Records provided ::
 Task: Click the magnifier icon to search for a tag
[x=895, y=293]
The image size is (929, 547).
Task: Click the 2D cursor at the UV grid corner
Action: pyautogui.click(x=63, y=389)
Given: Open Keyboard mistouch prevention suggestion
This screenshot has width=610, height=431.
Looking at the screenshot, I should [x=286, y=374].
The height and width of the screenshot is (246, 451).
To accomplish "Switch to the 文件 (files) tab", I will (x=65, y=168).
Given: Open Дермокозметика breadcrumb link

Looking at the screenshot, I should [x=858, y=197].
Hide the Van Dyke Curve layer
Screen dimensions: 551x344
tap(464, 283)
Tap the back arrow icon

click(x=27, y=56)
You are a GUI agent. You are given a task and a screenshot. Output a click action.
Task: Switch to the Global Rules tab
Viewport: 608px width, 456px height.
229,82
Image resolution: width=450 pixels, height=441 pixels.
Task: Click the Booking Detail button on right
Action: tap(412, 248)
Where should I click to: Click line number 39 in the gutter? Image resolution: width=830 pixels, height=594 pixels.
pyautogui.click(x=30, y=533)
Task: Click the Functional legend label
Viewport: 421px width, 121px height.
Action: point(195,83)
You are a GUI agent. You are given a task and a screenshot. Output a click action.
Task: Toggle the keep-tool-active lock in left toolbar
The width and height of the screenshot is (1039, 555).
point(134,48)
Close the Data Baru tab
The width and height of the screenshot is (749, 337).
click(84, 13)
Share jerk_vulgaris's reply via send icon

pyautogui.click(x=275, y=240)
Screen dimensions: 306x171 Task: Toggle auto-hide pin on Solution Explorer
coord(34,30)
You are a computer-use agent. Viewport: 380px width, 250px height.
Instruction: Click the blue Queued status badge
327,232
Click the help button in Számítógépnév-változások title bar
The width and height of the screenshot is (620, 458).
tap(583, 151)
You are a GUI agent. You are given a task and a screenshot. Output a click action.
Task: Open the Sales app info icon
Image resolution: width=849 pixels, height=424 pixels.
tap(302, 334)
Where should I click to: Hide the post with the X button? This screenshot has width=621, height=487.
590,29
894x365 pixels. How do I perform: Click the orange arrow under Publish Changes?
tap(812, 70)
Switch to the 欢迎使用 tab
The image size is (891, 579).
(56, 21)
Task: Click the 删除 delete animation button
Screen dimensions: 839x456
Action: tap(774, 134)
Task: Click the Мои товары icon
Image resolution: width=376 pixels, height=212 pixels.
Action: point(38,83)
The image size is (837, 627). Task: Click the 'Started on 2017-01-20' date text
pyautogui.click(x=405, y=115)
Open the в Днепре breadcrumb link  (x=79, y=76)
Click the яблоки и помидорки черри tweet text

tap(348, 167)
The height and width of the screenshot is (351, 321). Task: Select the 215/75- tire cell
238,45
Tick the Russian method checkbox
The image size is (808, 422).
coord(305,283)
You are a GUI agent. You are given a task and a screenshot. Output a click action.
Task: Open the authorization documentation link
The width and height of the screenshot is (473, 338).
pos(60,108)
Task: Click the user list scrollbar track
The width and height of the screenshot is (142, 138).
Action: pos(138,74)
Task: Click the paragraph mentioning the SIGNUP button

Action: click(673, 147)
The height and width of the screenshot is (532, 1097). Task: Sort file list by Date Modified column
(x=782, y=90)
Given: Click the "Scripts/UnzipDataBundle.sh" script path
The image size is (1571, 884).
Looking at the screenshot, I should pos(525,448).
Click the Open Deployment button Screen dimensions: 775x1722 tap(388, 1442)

Exercise goal ::
Word for word, reproduce the listing from its first line through the line that has "You are a computer-use" in it, and go no further.

Result of this exercise ::
 Task: Click the magnifier icon to search for a tag
[x=895, y=293]
The image size is (929, 547).
Task: Click the 2D cursor at the UV grid corner
Action: pyautogui.click(x=63, y=389)
Given: Open Keyboard mistouch prevention suggestion
This screenshot has width=610, height=431.
Looking at the screenshot, I should [x=286, y=374].
The height and width of the screenshot is (246, 451).
To accomplish "Switch to the 文件 (files) tab", I will (x=65, y=168).
Given: Open Дермокозметика breadcrumb link

Looking at the screenshot, I should [x=858, y=197].
Hide the Van Dyke Curve layer
Screen dimensions: 551x344
tap(464, 283)
Tap the back arrow icon

click(x=27, y=56)
You are a GUI agent. You are given a task and a screenshot. Output a click action.
Task: Switch to the Global Rules tab
Viewport: 608px width, 456px height.
229,82
Image resolution: width=450 pixels, height=441 pixels.
Task: Click the Booking Detail button on right
Action: tap(412, 248)
Where should I click to: Click line number 39 in the gutter? Image resolution: width=830 pixels, height=594 pixels.
pyautogui.click(x=30, y=533)
Task: Click the Functional legend label
Viewport: 421px width, 121px height.
Action: point(195,83)
You are a GUI agent. You are given a task and a screenshot. Output a click action.
Task: Toggle the keep-tool-active lock in left toolbar
The width and height of the screenshot is (1039, 555).
point(134,48)
Close the Data Baru tab
The width and height of the screenshot is (749, 337).
click(84, 13)
Share jerk_vulgaris's reply via send icon

pyautogui.click(x=275, y=240)
Screen dimensions: 306x171 Task: Toggle auto-hide pin on Solution Explorer
coord(34,30)
You are a computer-use agent. Viewport: 380px width, 250px height.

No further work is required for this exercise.